Print the lines below exactly as written, with none missing.

..............................

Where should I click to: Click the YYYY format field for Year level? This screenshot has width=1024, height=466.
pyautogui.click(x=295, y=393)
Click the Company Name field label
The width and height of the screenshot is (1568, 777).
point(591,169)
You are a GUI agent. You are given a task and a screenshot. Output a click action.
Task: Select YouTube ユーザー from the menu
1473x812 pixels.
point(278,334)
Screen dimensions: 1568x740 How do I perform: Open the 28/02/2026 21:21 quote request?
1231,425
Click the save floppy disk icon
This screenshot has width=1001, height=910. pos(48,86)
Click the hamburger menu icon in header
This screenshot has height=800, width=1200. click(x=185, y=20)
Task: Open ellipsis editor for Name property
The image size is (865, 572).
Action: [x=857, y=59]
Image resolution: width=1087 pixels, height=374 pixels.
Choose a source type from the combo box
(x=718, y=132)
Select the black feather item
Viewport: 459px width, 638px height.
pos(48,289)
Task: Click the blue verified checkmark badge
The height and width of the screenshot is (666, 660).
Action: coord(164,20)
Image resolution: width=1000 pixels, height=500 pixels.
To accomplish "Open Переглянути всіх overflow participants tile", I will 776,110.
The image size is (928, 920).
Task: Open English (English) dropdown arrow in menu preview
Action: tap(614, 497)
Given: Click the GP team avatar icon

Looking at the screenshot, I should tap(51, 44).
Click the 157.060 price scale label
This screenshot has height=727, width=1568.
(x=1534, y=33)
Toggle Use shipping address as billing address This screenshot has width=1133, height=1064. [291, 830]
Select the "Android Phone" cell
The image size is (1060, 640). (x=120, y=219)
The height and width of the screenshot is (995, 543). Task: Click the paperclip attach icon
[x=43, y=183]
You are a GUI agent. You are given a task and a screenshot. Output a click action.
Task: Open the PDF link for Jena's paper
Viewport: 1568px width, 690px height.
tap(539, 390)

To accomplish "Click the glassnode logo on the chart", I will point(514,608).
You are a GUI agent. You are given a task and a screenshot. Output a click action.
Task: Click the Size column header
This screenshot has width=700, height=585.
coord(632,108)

..............................

*Problem solution*.
Where should I click to: Click the YYYY format field for Year level? This screenshot has width=1024, height=466.
pyautogui.click(x=295, y=393)
Click the Company Name field label
The width and height of the screenshot is (1568, 777).
point(591,169)
You are a GUI agent. You are given a task and a screenshot. Output a click action.
Task: Select YouTube ユーザー from the menu
1473x812 pixels.
point(278,334)
Screen dimensions: 1568x740 How do I perform: Open the 28/02/2026 21:21 quote request?
1231,425
Click the save floppy disk icon
This screenshot has width=1001, height=910. pos(48,86)
Click the hamburger menu icon in header
This screenshot has height=800, width=1200. click(x=185, y=20)
Task: Open ellipsis editor for Name property
The image size is (865, 572).
Action: [x=857, y=59]
Image resolution: width=1087 pixels, height=374 pixels.
Choose a source type from the combo box
(x=718, y=132)
Select the black feather item
Viewport: 459px width, 638px height.
pos(48,289)
Task: Click the blue verified checkmark badge
The height and width of the screenshot is (666, 660).
Action: coord(164,20)
Image resolution: width=1000 pixels, height=500 pixels.
To accomplish "Open Переглянути всіх overflow participants tile", I will 776,110.
The image size is (928, 920).
Task: Open English (English) dropdown arrow in menu preview
Action: tap(614, 497)
Given: Click the GP team avatar icon

Looking at the screenshot, I should tap(51, 44).
Click the 157.060 price scale label
This screenshot has height=727, width=1568.
(x=1534, y=33)
Toggle Use shipping address as billing address This screenshot has width=1133, height=1064. [291, 830]
Select the "Android Phone" cell
The image size is (1060, 640). (x=120, y=219)
The height and width of the screenshot is (995, 543). Task: Click the paperclip attach icon
[x=43, y=183]
You are a GUI agent. You are given a task and a screenshot. Output a click action.
Task: Open the PDF link for Jena's paper
Viewport: 1568px width, 690px height.
tap(539, 390)

To accomplish "Click the glassnode logo on the chart", I will point(514,608).
You are a GUI agent. You are given a task and a screenshot. Output a click action.
Task: Click the Size column header
This screenshot has width=700, height=585.
coord(632,108)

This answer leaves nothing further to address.